La ditta individuale, infatti, era gestita dal padre il quale, secondo l’accusa, sfruttava i migranti che vivevano nella baraccopoli di San Ferdinando. Approfittando del loro stato di bisogno, Raso e altri imprenditori agricoli reclutavano i braccianti africani e li costringevano a lavorare in condizioni disumane e di pericolo. Anche sotto la pioggia, la loro paga era di 50 centesimi per ogni cassetta di agrumi raccolta. L’inchiesta ha dimostrato i contatti tra Filippo Raso con i caporali e i faccendieri che operavano al suo servizio e che controllavano i migranti nei campi. L’imprenditore agricolo legato ai clan della Piana di Gioia Tauro sarebbe stato a capo di un sistema. A suo servizio, infatti, ci sarebbero stati i caporali “Rasta” e “Cafù”.

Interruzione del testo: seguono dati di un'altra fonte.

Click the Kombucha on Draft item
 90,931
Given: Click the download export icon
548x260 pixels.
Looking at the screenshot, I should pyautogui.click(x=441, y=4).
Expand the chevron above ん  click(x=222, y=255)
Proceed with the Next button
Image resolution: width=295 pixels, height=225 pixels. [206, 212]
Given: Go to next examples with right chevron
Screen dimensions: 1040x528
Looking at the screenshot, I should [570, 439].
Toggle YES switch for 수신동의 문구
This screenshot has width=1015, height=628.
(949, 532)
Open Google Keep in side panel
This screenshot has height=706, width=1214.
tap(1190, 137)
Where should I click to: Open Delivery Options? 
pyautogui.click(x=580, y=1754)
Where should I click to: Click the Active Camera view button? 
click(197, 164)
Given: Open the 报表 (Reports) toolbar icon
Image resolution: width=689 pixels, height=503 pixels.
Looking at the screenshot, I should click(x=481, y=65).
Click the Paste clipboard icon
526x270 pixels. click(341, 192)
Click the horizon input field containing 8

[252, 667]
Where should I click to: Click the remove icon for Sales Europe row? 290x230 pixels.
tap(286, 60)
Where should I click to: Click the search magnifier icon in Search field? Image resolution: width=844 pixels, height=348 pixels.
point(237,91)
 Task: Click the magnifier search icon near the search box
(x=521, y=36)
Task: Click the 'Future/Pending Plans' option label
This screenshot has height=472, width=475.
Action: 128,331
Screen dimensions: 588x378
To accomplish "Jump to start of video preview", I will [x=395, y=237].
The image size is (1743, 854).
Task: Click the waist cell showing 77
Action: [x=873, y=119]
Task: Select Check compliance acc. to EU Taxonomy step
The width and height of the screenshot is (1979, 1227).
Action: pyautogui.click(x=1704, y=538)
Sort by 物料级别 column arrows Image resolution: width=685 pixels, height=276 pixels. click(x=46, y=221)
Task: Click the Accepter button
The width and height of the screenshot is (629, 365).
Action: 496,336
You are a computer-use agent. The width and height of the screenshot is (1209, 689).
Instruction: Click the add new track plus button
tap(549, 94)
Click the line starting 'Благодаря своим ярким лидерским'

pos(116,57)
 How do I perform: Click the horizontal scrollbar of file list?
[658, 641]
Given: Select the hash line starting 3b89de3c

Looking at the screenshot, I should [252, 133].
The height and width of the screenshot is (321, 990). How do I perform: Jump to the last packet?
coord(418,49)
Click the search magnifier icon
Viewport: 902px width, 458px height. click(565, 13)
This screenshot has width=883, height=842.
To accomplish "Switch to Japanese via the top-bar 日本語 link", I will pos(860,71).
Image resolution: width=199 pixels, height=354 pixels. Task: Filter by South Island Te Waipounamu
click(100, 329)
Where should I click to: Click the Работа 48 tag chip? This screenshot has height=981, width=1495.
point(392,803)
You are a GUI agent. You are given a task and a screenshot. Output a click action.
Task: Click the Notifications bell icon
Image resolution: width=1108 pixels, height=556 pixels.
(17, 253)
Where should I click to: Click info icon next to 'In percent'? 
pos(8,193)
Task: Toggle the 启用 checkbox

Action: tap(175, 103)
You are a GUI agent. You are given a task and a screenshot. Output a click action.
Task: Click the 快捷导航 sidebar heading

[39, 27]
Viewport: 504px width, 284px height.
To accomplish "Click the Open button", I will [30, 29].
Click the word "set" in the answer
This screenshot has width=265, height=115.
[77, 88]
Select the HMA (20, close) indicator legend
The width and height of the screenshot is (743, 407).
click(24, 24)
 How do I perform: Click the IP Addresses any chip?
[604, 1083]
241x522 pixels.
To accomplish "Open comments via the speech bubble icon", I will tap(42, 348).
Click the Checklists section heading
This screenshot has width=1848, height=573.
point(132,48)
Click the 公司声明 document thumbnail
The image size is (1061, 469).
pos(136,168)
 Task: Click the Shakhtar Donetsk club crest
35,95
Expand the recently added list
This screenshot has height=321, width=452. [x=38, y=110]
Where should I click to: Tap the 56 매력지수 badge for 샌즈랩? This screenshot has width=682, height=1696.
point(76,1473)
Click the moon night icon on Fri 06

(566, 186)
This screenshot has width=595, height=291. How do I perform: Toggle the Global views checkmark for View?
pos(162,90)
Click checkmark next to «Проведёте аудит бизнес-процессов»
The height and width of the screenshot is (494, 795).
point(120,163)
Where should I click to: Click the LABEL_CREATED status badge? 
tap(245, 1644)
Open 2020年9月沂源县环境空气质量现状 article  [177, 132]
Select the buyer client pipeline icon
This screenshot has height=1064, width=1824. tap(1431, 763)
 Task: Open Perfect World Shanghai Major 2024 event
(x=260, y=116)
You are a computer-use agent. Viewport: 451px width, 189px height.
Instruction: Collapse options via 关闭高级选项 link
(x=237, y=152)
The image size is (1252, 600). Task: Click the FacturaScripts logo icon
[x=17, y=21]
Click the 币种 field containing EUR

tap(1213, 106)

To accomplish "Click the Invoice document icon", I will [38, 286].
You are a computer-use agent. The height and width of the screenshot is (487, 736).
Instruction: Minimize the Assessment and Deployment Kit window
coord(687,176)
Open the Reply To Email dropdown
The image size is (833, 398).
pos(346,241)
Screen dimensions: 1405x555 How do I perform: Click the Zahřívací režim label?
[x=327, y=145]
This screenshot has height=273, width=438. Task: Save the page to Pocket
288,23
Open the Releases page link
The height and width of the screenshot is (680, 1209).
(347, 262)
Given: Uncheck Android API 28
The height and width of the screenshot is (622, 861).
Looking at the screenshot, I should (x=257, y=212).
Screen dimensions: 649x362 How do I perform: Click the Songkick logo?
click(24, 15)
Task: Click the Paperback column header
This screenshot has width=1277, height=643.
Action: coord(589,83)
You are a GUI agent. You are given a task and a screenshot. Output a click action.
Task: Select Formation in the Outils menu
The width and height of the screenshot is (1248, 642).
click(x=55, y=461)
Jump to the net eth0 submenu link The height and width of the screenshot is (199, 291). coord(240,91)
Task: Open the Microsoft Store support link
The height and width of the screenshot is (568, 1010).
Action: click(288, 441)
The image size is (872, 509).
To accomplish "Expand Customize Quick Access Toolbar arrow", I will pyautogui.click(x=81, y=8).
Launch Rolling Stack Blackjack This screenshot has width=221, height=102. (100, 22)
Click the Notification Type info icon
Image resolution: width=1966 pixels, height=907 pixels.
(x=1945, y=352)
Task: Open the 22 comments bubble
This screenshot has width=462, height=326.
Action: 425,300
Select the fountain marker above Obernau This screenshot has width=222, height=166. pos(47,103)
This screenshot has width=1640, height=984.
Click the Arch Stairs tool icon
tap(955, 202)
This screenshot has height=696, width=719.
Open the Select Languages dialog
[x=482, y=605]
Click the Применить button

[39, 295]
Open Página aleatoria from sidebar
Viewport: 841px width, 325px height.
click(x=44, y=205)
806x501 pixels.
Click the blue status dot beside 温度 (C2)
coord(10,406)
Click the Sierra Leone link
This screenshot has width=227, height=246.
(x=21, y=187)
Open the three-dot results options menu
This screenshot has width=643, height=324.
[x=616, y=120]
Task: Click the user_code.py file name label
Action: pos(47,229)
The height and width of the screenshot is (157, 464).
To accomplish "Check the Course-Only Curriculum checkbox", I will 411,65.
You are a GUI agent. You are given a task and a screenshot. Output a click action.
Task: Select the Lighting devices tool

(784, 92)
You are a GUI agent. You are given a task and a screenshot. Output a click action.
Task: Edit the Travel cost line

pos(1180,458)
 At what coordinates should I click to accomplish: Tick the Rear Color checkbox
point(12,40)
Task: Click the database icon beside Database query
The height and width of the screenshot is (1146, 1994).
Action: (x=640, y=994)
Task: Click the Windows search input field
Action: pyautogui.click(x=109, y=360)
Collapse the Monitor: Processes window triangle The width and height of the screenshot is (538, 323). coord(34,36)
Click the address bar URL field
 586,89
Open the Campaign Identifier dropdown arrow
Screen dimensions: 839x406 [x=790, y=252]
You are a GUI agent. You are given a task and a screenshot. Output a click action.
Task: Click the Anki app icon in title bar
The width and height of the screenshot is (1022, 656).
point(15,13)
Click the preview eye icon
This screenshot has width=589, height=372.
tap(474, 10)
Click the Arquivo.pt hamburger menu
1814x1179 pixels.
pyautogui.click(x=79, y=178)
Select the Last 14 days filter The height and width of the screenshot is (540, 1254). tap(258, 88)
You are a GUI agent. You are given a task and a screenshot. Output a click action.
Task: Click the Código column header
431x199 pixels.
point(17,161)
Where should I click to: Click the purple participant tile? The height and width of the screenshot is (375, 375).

Il primo aveva il compito di reclutare i braccianti, mentre il secondo si occupava del pagamento delle giornate di lavoro e di guidare i furgoni a bordo dei quali gli extracomunitari venivano condotti nei campi. Furgoni che sarebbero stati recuperati dall’indagato Giacomo Mamone. Nel sistema “Raso” sarebbero rientrati anche il figlio Pasquale e Montarello e Careri. Ma anche Francesco Calogero, il titolare di un’azienda agricola che si occupava di veicolare le direttive di Filippo Raso. Per il questore Bruno Megale “è un’attività che si inserisce nel solco di una serie di servizi che stiamo svolgendo nella Piana, in un territorio particolarmente difficile.

La presenza di cittadini immigrati che si concentrano in quella zona ha fatto insorgere il timore che si potessero verificarsi episodi di intolleranza”. “Le intercettazioni ci hanno dato uno spaccato criminale e inquietante – ha affermato il capo della squadra mobile Francesco Rattà -. Alcuni lavoratori, che trovavano alloggio nella baraccopoli, venivano reclutati dai caporali e pagati al giorno 25 euro, un prezzo più che dimezzato rispetto a quanto stabilisce il contratto collettivo”. durante le perquisizioni di stanotte è stata trovata una pistola e piccoli quantitativi di sostanza stupefacente.